Although the Constitution of India states that all citizens are equal, I have noticed while studying here that there still exist deep inequalities, vestiges of this nation’s caste system.
Some people believe that the system keeps the society in order and prevents it from disintegrating or falling into chaos. The practice of caste-based discrimination is hardly found in urban areas but remains prevalent in rural areas, where people are less educated.
Child marriages and sati, burning widowed women with their dead husbands in the funeral pyre, still occur in some areas, practices that stem from the caste system.
In this context, it is interesting that students from many different cultures and nationalities get along with each other without any cultural barriers or racial discrimination. Instead I found out that there exists discrimination among Indians according to their caste or tribal origin.
After Mohandas K. Gandhi devoted himself to the abolition of the caste system, the government of India officially announced that the caste system no longer exists in India, as the Constitution states.

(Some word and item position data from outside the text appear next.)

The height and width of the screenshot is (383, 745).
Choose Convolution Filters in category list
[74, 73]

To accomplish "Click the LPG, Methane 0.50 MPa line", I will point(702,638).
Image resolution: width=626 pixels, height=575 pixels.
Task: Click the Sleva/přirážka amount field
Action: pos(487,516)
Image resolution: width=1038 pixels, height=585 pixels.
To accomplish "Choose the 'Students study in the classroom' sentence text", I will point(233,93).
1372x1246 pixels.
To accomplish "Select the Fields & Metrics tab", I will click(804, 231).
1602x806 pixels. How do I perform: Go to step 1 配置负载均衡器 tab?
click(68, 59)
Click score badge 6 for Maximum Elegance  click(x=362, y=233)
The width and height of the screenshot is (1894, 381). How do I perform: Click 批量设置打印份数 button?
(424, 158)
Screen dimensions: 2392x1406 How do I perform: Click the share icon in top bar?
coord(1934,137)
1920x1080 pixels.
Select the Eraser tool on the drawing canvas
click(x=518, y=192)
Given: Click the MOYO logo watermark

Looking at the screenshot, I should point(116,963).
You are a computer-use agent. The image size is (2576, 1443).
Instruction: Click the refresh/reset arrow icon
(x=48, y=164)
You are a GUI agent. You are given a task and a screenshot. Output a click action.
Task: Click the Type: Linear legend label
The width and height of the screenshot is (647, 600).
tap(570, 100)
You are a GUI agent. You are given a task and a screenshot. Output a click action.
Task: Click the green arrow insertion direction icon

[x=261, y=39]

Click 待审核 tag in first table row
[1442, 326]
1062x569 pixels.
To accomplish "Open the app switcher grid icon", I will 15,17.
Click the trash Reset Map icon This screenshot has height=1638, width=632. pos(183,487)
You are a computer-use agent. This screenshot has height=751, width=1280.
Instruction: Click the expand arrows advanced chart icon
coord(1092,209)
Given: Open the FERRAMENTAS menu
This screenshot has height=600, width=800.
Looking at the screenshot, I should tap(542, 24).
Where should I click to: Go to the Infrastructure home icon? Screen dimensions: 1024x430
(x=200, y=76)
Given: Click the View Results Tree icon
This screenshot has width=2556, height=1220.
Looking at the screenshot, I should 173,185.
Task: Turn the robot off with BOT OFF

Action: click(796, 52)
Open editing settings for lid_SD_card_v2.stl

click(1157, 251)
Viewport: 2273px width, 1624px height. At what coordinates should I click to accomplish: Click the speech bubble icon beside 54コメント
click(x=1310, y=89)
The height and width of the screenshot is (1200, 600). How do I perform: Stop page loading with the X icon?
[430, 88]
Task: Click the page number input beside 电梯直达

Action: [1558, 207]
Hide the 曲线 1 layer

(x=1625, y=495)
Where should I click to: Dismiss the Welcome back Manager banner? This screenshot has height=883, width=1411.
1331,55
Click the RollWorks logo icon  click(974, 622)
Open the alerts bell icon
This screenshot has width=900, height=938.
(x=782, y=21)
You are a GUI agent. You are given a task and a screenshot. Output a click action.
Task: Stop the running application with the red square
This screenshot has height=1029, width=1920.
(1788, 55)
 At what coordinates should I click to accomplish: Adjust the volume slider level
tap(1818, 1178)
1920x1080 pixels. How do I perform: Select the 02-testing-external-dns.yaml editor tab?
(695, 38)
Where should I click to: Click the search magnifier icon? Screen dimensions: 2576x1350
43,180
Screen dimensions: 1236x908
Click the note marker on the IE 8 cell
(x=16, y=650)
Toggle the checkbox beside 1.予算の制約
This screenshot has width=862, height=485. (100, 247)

However, caste divisions still persist in people’s consciousness and even in the government, indirectly, which acknowledges the existence of the caste system in its affirmative action programs. A major example is the dalit, or in Gandhi’s term, the harijan, or “untouchables.” Paradoxically named harijan or, literally, “son of God,” by Gandhi, they remain the lowest caste in Indian society.
Even among them there is an upper and a lower class. Upper sub-castes among the dalit, like dhobi, nai and others, would not interact with lower-order bhangi, described as “the outcasts even among the out-casts.”
The Mandal Commission, a government board to “identify the socially or educationally backward,” was established in 1979 to secure quotas in certain social placements for minorities such as the OBCs (Other Backward Classes), STs (Scheduled Tribes) and SCs (Scheduled Castes). There is such a quota for students from the scheduled castes and scheduled tribes at my school in Delhi.
On campus, self-described “general people” or those coming from neither the privileged classes nor the lowest caste, say they are disgruntled by the school policy.
There is also a foreigner quota for every department in every Indian college. You can find at least one or two foreigners in almost every class in the major colleges. Mostly they are from the Middle East, Southeast Asia, Korea and China. The number of Korean students applying for Delhi University doubles every year.
But there seems to be no discrimination against foreigners, which shows that the discrimination issue is rooted in the domestic culture based on its caste system.
I find it unjust and inexcusable, just like racism, that a person should be judged by one’s origin and not by one’s ability and talent.
Undisguised discrimination against lower castes or minority tribes is visible all over India and there is no evidence that there is justice or fairness in the society as the government of India proclaims.

*The writer is studying philosophy at the Miranda House College of Delhi University in India.